Ateliers autour de « Couleur de peau : miel » :

- Atelier « montage-collage d'un souvenir » :Après être revenu sur les différents types d'images qui cohabitent dans le film, les enseignants expliqueront le processus du montage et l'importance de son rôle dans l'écriture cinématographique. Pourquoi réunir des images aussi variées ? Pourquoi le film ne se déroule-t-il pas de manière chronologique ? A quelle logique correspond l'ordre des scènes ? Sera proposée aux élèves la réalisation d'un travail de collage devant restituer un souvenir. Ce collage peut être effectué à partir de divers éléments (photos photocopiées, dessins, peinture, herbes, feuilles, bouts de tissus, coupures de journaux...).
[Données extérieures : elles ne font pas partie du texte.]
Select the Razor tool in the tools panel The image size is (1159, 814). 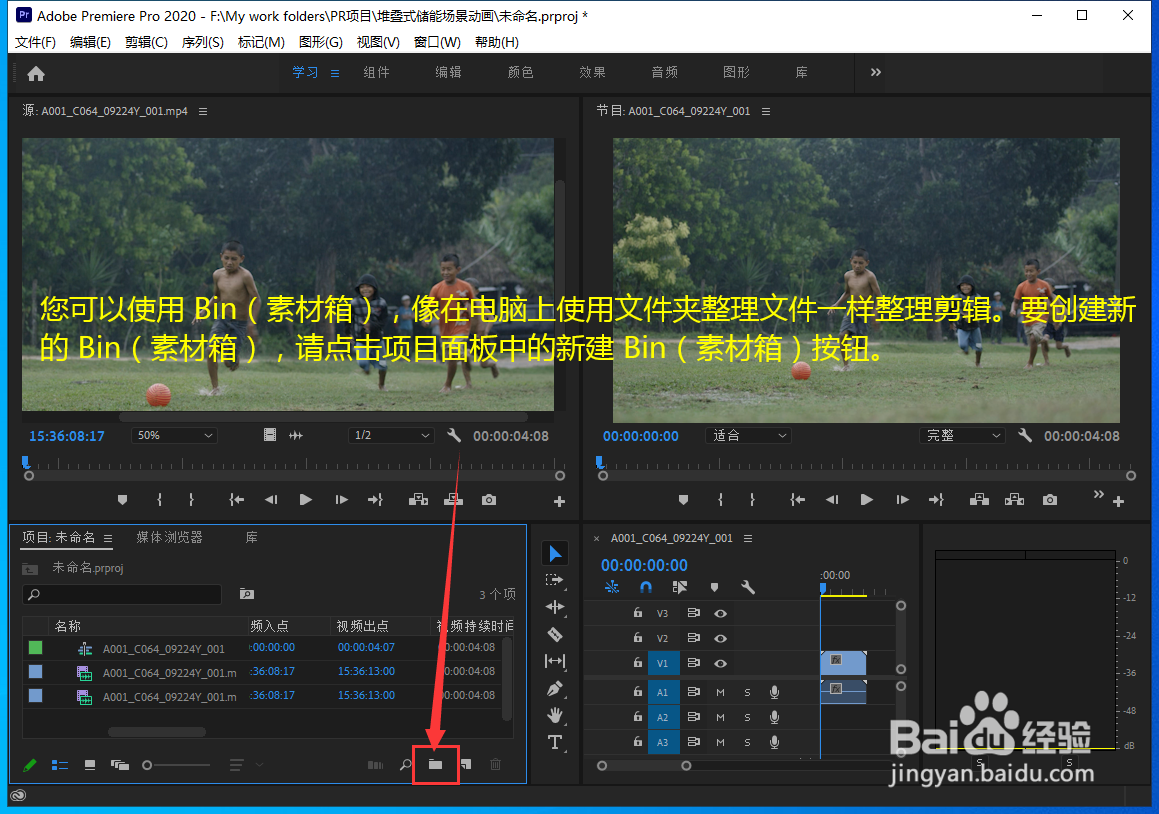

- Atelier « autoportrait et pré-montage » :Les élèves seront invités à réaliser un autoportrait mêlant images et commentaire oral : il s'agira de reproduire d'une manière rudimentaire l'assemblage voix off / image que l'on retrouve dans le film et d'opérer un travail de pré-montage en exposant les images dans un ordre choisi en lien avec le texte écrit. Les images ne doivent pas seulement avoir pour fonction d'illustrer le texte, elles doivent lui donner une couleur, le compléter. Les élèves seront ainsi confrontés à la question du choix et mesureront que dans le cinéma documentaire comme la fiction, le film est le fruit d'une construction, une représentation. Comment se représentent-ils ?L'autoportrait peut être aussi travaillé uniquement à travers la peinture, le dessin ou l'écriture.